Le giustificazioni, con le  quali il dipendente ha fatto presente anche di aver recuperato le ore di assenza, sono state infatti trasmesse, dopo la nota di contestazione, con atto in data 5/5/1987, pervenuto all’ente il successivo 13 maggio, mentre  la relazione è stata trasmessa al Segretario generale del CONI in data  26/5/1987, e gli atti del procedimento sono stati inviati alla Commissione di disciplina in data 5/8/1987. Nel pieno rispetto dei 90 giorni, si è dunque conclusa la fase preliminare del procedimento.

In merito agli altri motivi è sufficiente osservare che, sia le giustificazioni, sia la memoria difensiva fatta pervenire dal ricorrente sono state valutate in sede collegiale.

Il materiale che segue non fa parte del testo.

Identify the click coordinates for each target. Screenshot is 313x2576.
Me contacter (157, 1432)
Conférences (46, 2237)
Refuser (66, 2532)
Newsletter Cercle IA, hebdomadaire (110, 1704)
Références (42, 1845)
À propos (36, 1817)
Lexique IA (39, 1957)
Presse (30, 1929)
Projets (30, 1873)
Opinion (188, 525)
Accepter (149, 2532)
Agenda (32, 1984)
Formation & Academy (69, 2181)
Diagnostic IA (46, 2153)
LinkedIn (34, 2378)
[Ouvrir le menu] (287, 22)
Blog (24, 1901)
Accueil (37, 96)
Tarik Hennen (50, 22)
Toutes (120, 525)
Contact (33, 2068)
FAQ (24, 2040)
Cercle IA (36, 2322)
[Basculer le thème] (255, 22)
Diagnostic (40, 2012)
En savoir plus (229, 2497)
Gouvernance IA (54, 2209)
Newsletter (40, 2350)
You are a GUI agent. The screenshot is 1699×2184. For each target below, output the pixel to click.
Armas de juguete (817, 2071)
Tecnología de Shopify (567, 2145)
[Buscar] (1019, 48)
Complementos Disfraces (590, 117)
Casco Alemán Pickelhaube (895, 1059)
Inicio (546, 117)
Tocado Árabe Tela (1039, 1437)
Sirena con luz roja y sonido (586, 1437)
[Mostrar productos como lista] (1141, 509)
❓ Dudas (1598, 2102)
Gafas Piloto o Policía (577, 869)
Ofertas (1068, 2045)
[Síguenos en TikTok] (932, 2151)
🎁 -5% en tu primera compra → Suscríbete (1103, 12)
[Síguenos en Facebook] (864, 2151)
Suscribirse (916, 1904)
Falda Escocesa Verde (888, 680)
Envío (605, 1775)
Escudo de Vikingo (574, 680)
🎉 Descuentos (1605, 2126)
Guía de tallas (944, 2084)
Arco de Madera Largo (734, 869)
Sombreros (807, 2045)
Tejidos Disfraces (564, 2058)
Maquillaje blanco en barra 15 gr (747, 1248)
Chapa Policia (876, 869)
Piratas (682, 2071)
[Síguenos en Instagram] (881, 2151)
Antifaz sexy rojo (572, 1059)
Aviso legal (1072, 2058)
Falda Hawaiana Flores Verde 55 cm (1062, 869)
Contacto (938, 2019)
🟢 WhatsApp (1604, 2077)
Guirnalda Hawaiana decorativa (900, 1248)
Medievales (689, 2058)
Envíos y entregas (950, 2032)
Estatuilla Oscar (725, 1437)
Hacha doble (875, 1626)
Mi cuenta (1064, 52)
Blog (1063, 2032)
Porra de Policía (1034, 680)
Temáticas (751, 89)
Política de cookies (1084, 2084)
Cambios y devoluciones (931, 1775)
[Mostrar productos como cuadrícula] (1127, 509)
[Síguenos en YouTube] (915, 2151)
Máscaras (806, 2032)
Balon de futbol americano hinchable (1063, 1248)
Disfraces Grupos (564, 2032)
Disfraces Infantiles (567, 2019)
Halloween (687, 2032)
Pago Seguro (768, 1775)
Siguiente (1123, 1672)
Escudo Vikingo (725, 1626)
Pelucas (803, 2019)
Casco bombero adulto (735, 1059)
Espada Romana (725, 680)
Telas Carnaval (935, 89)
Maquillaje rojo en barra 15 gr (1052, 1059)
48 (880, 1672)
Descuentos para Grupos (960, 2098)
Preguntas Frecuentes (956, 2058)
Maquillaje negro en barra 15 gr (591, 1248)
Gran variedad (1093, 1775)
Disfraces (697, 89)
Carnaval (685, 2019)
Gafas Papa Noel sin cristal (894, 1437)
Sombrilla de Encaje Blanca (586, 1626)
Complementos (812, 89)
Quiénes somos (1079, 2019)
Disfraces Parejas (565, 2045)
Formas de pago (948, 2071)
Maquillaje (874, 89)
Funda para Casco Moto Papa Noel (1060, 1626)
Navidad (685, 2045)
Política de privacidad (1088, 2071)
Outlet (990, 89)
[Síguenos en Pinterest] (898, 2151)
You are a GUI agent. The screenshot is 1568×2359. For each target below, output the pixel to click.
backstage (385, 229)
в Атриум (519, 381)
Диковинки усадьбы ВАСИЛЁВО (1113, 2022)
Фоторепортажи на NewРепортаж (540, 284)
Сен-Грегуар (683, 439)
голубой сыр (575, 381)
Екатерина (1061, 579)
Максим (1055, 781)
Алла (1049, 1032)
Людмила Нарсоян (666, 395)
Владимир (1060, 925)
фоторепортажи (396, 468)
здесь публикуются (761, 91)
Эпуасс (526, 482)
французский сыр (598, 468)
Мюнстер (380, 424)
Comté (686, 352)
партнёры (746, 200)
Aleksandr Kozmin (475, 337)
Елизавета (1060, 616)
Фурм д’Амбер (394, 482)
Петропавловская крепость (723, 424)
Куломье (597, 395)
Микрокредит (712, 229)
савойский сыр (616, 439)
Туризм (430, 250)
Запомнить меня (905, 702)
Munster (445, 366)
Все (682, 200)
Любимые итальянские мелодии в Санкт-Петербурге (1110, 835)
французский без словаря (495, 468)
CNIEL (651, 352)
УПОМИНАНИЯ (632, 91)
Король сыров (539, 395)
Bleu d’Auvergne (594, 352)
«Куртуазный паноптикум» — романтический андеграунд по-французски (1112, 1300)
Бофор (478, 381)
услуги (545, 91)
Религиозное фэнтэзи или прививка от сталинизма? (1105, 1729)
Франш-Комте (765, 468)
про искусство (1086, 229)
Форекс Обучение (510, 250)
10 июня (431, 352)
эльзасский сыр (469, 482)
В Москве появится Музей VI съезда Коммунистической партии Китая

 La delibera della Commissione di disciplina e la delibera della Giunta esecutiva n. 138 del 3/2/1988 sono, inoltre, ampiamente motivate sul punto relativo alla gravità delle infrazioni e sulla congruità della sanzione inflitta.  L’applicazione della sospensione dalla qualifica per un mese è stata espressamente collegata, infatti, sia alle “particolari modalità di attestazione dell’attività di servizio ed al fatto che il dipendente non era sottoposto a controllo diretto” con conseguente necessità di “ massima scrupolosità nel dare preventivo avviso al dirigente in caso di assenza dal posto di lavoro”, sia alla circostanza che già in precedenza erano state contestate al ricorrente altre infrazioni per le stesse ragioni (assenza ingiustificata dal lavoro e fruizione di ferie non autorizzate).

Nei limiti della sindacabilità del potere sanzionatorio, il provvedimento, seppure ispirato a grande rigore, non appare dunque né illogico né irragionevole.

Sulla base del complesso delle considerazioni svolte, il ricorso va pertanto rigettato.

Sussistono giusti motivi per compensare tra le parti le spese di giudizio.

P.Q.M.

Il Tribunale Amministrativo Regionale del Lazio, sezione terza ter, rigetta il ricorso in epigrafe.

Spese compensate.

Ordina che la presente sentenza sia eseguita dall'autorità amministrativa.

Così deciso in Roma, alla camera di consiglio del 6 febbraio 2003, con l'intervento dei sigg.

Francesco Corsaro                 - presidente;

Lucia Tosti                             - consigliere estensore;

Stefania Santoleri                    - consigliere.